Keywords: ferulic acid, Schwann cells, proliferation, myelination, peripheral nerve injury
Introduction
Schwann cells are specialised glial cells and myelin-forming cells in the peripheral nervous system, which serve a critical role in nerve remyelination after injuries (1). Following peripheral nerve damage, immature Schwann cells differentiate into a myelinating phenotype secreting myelin proteins, including myelin-associated glycoprotein (MAG) and myelin basic protein (MBP), and provide a growth-permissive environment for nerve regeneration (2). It has been reported that the seeding of Schwann cells significantly promotes nerve regeneration following lesion development (3), while damage to Schwann cells induces delay of nerve growth (4). Therefore, differentiated Schwann cells with myelinating properties are required following nerve injury.

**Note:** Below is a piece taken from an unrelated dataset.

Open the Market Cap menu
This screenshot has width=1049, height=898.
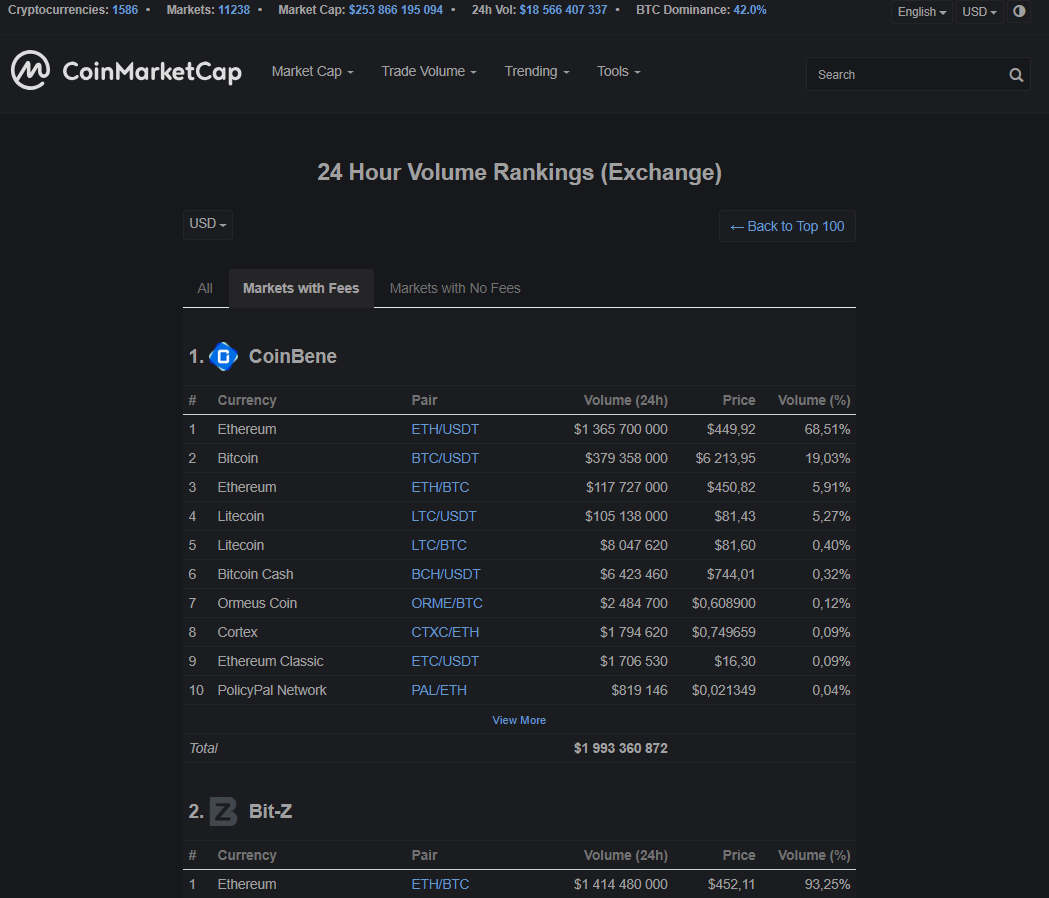click(x=312, y=71)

In addition, the use of bioactive substances, such as fingolimod and methylcobalamin, that are capable of promoting Schwann cell proliferation and improving their myelinating properties is an important strategy for improving nerve regeneration (5,6).
Ferulic acid (FA) is a phenolic compound isolated from several plants, such as Ferula assa-foetida L. The molecular structure of FA is shown in Fig. 1. FA has potent anti-oxidant and anti-inflammatory properties, and exhibits a wide range of therapeutic effects, including anticancer, antidiabetic and cardioprotective activities (7). Previous studies have indicated that FA also exerts potent neuroprotective effects, such as protecting cultured neurons against glutamate neurotoxicity (8), preserving neuronal cells against cerebral ischaemia (9) and inducing proliferation of neuronal progenitor cells (10). However, the majority of current studies concerning FA have focused on neuroprotection of neurons, while little is known about the effects of FA on Schwann cells and the signalling pathway by which FA brings about these effects.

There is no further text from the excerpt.